Green Fields Verse || Starter for @cinderella-gurei
The wind and snow was biting in its flurry around him, even as Novak was bundled up amidst layers of clothes, including the furs hooded around his features that lent him somewhat of a leonine edge. Sensing he was close to perishing (all members of his clan could feel how the cold diminishes the flow of life running through their veins but Novak has taken to also measuring the slowing of his biology through his own unique heart rate and number of strides, both of which he was pushing to their limits right now) he orients himself by shivering a hurried gloved look at a contraption he has devised that measures the directionality of flow of the lifestream and detects wind factors in terms of speed and direction also.

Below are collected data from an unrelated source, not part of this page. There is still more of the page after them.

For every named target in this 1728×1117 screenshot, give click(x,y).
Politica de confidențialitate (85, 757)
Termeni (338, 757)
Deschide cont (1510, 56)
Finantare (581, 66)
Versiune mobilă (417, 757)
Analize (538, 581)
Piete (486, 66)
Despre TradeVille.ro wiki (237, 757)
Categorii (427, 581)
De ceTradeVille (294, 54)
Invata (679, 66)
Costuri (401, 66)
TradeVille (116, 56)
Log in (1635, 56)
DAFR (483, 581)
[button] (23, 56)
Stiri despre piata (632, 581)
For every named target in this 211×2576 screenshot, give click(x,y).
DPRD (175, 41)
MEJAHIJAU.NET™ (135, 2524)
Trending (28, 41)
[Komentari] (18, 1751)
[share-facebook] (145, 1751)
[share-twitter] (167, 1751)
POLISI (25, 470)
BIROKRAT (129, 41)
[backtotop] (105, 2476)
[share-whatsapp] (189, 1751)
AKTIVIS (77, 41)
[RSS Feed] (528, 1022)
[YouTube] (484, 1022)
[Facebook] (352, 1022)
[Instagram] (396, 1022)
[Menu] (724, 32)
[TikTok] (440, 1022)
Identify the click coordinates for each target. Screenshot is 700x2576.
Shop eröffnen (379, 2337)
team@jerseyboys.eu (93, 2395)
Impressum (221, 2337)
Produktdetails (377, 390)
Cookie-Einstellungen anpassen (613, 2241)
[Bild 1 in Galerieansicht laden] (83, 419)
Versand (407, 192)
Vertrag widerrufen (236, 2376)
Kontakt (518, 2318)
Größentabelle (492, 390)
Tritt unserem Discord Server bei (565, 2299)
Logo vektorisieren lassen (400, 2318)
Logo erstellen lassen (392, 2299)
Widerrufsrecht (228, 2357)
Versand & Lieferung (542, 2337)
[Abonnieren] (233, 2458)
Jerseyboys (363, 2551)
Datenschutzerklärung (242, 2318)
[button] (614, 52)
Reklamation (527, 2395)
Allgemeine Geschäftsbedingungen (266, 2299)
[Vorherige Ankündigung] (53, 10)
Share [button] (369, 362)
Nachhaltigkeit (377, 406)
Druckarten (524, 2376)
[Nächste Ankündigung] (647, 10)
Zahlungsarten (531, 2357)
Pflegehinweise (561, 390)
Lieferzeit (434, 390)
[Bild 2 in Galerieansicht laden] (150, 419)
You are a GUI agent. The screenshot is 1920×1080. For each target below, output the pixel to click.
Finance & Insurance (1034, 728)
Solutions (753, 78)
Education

It takes one last gasp effort to make his way into the great cavern, and he staggers down two pathways to an alcove before collapsing against the rock there. His skin is already sticky with paradoxical sweat and it takes more than a few moments for him to bring himself round enough to start to strip off a few layers and build a fire. This was nothing new to Novak, he was born in the Knowlespole and it was the only life he knew, but it was no less disorientating and uncomfortable setting out across the great glacier region, apart from the others and the communal defences to the elements that they all provide. But he was an architect now, a seeker. He would have to start getting used to being alone.
He knows what he did at the hot-spring bordered on the blasphemous, but he could not help but explore the qualities and utility of the new materials he had traded last he had visited the capital. He had met the most interesting fellow there, with a name as uncommon to his tongue as the metal he had carried - Cid. Novak knew that was not a common Cetran name, even though he has not before done what he is now bound to do. That is, to cross over the continents and learn from the others. He sighs and shivers, moving closer to the flames, huddling his arms around his legs in thought. It was a pity Caenholdt had not met Cid too, or perhaps he had? Knowing the other man he might have even accidentally blown up that skeleton of an air sail that Cid had arrived in during one of his prodigious magic and materia experimentations.
Thinking of Caenholdt has Novak shuffling down to sleep, arranging a layer into a blanket and with one last look around lets his head meet one worn out limb. He was tempted to ask the other to join him, knowing that this life would probably appeal to the pointy-eared lad. And selfishly, that way he would not be so alone. But, no, that was entirely unfair. Caen still had a culture around him, families to love and elders to frustrate. This was his own responsibilities to carry and he was going to try his best in his duties. Head still spinning from the cold and also from the vast possibilities ahead of him, Novak finally falls to sleep, the flames of the fire licking shadows over his features.
It only takes him another two days to reach the capital and Novak hastily carries out trading, another thing well-known to him from his upbringing, swapping out furs and leather for lighter clothing for the next step along his journey. He would be sailing between the various landmasses of the knowlespole to beach at the continent to the South of them. From what he could gather it was a far more temperate climate than what he was used to, though he keeps his furred hood, affixed now with rope to the side of his backpack. As he makes his way down through the conch like structure he stops outside a pearlescent door, holding out his palm against the material and feeling it resonate an announcement of a greeting to the occupant inside. Wind whispers and runs through the glowing aquatic-blue tunnels, bringing the sounds of the sea to whip round his features.
He might not be asking Caen to join him any more, but he was still like a brother (or so he figures for his affections) to him, and he wants to see him one last time, “Caenholdt, are you inside? It’s Novak. I have much to tell you, my friend.”